WORK ORDER — Find all lines in the records that include the word "page", and copy them out.

PROVIDED RECORDS —
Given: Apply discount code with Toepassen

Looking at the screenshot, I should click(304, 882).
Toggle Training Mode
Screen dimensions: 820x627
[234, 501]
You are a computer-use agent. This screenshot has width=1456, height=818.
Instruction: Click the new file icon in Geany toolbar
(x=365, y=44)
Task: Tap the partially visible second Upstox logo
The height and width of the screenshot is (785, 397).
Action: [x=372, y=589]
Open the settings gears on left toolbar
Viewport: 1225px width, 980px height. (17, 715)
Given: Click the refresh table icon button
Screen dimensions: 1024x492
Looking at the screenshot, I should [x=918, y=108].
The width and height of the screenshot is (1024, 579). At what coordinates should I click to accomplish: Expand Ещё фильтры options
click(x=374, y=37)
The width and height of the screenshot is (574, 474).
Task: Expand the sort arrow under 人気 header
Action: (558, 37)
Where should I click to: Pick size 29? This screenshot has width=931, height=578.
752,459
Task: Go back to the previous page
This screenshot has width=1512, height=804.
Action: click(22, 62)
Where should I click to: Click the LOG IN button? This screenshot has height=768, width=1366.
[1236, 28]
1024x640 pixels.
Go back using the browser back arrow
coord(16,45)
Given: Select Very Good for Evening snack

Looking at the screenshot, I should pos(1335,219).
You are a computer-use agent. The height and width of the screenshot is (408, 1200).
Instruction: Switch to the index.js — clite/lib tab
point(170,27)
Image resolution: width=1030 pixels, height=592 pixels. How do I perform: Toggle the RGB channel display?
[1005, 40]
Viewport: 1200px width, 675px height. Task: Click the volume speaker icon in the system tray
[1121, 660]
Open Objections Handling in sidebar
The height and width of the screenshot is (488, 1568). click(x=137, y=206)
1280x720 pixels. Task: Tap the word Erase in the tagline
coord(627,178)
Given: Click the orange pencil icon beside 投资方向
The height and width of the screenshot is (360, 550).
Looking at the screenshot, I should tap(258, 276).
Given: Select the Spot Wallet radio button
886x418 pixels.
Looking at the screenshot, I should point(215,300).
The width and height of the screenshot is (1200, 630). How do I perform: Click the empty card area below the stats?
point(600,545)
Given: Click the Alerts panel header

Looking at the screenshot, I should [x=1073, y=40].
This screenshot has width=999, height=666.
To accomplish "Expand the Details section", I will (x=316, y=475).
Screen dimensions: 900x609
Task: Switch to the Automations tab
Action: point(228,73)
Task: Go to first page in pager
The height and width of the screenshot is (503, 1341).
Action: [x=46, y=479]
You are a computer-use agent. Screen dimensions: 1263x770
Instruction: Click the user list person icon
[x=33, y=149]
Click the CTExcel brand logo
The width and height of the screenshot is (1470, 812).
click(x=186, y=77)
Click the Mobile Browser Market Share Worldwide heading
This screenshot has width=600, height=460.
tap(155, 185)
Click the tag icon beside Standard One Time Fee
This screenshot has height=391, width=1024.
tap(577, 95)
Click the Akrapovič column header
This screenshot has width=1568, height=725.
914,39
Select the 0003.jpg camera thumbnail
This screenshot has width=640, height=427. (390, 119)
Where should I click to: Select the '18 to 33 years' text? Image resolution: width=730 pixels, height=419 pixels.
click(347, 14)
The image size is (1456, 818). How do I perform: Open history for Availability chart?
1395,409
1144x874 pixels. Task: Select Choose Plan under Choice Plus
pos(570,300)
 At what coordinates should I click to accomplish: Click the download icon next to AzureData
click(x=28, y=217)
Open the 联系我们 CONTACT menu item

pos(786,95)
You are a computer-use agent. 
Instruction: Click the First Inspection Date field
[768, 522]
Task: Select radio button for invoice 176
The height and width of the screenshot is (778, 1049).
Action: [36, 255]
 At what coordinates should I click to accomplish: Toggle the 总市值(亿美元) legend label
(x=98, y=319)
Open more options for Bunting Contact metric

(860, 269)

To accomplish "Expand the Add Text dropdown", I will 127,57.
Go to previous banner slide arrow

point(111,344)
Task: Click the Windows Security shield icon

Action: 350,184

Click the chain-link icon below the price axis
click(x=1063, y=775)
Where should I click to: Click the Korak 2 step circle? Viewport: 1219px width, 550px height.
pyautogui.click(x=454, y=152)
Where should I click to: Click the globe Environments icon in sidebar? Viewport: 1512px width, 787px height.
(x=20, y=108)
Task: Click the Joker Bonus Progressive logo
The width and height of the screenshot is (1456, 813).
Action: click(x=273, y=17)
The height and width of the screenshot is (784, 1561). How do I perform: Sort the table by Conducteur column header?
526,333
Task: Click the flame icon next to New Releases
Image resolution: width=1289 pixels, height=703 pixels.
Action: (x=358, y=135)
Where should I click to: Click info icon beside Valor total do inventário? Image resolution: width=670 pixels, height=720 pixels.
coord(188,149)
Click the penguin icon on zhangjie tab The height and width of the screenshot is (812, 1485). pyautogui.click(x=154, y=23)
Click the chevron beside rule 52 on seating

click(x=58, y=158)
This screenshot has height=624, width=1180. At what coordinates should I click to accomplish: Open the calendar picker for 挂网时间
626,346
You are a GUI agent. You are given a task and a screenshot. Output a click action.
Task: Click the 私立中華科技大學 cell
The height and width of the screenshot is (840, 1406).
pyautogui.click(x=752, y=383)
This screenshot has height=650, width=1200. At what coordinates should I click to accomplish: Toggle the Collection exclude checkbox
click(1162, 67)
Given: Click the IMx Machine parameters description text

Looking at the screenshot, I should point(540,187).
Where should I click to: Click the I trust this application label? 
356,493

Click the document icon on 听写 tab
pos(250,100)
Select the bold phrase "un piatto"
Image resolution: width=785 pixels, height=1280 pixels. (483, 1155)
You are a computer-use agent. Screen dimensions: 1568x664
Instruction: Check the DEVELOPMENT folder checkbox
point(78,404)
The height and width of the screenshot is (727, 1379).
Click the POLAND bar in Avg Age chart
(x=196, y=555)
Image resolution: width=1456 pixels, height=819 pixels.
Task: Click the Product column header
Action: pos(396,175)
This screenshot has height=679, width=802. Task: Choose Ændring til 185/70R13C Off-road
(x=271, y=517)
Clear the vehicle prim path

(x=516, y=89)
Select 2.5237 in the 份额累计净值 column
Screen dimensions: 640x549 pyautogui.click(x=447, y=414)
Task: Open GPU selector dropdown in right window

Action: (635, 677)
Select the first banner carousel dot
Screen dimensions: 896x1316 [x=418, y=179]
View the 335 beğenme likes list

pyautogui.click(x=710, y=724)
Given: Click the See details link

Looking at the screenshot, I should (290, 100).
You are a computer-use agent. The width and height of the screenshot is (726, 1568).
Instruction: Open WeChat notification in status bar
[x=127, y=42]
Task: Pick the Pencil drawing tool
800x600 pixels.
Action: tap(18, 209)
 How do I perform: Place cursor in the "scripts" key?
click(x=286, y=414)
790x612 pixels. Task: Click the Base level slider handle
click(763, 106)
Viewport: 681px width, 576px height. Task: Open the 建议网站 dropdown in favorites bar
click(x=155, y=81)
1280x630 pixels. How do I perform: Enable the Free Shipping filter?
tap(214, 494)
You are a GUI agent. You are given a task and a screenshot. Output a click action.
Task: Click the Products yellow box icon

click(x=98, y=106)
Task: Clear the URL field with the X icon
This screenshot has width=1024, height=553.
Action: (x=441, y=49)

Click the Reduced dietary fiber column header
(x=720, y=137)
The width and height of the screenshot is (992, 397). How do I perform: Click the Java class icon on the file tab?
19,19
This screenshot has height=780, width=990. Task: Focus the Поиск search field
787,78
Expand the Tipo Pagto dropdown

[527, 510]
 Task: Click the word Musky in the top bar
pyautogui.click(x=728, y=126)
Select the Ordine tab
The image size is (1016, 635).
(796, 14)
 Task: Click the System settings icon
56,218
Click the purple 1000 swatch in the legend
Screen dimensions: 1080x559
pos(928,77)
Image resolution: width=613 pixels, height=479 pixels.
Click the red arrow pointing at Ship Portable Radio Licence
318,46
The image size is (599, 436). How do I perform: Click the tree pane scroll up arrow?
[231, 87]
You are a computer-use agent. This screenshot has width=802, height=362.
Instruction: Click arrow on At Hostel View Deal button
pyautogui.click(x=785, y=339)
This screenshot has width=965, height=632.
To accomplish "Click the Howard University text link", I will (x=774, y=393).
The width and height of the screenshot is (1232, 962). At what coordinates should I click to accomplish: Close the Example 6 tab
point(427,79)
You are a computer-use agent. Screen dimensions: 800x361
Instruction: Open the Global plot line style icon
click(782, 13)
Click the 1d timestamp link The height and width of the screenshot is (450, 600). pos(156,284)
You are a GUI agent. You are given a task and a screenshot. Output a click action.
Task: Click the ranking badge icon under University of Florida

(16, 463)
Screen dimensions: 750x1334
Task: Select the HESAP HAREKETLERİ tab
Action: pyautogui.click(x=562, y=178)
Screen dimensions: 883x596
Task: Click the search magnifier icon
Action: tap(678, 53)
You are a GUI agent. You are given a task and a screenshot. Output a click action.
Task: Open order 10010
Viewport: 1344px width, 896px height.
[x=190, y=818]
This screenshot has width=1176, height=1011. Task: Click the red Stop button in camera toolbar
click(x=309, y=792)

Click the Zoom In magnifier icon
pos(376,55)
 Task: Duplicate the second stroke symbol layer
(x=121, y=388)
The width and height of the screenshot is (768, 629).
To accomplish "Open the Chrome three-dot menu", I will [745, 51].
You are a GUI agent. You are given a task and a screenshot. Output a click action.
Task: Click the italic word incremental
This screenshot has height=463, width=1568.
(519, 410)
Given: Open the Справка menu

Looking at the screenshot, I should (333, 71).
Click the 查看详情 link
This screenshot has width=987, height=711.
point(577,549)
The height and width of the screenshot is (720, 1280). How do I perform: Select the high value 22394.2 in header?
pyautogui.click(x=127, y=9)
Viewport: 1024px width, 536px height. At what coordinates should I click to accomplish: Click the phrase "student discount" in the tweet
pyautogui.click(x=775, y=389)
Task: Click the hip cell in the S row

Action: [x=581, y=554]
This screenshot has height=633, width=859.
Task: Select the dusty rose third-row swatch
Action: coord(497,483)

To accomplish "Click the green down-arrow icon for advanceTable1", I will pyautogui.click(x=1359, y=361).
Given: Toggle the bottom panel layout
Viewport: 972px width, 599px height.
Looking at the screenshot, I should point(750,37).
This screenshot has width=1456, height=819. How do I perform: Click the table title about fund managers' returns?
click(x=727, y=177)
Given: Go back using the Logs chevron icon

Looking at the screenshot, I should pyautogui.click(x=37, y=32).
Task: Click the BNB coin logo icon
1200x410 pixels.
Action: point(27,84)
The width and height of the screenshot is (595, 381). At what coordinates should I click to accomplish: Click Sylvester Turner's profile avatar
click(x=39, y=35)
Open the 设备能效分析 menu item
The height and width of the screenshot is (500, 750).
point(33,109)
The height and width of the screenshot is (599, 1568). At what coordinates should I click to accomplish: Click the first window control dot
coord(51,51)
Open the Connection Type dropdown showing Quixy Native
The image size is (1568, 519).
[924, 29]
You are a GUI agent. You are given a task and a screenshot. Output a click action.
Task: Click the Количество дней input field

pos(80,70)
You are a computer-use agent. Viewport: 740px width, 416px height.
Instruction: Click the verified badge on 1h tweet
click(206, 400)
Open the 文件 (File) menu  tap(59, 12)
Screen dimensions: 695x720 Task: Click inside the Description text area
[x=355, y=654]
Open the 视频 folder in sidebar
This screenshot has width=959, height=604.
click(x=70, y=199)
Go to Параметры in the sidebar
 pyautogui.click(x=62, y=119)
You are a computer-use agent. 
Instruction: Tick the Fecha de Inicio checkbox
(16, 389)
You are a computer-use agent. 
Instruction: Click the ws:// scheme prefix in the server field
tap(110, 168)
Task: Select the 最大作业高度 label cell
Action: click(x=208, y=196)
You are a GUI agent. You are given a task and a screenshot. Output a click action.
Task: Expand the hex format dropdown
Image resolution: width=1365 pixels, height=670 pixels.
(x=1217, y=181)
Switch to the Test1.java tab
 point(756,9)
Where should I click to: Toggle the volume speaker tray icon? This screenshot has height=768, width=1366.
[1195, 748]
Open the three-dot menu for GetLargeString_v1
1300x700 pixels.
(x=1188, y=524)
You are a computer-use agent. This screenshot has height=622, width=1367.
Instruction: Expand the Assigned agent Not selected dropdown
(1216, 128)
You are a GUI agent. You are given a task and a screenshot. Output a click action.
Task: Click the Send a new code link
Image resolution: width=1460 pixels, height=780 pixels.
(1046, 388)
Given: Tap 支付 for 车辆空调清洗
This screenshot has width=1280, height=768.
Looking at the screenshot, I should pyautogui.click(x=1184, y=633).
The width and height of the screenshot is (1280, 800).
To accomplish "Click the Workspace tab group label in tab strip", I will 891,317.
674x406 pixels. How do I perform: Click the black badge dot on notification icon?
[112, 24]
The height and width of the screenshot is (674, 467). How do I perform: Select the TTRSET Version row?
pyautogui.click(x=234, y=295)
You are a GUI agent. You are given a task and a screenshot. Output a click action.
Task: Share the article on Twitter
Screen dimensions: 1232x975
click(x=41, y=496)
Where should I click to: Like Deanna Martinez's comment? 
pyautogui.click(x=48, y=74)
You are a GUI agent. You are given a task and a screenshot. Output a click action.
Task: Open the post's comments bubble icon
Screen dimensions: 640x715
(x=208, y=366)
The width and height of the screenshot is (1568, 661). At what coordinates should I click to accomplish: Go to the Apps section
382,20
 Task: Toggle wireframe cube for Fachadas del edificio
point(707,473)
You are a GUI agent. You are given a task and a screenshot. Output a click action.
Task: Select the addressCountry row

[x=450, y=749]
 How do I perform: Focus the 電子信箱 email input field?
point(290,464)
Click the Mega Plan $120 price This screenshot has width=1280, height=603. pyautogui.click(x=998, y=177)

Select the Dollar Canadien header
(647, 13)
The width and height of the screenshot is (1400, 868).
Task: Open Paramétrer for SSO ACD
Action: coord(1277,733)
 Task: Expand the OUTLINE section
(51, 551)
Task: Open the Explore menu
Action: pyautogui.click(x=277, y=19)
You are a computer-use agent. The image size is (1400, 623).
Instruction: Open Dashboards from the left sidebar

WRITTEN ANSWER —
Task: Go back to the previous page
Task: Go to first page in pager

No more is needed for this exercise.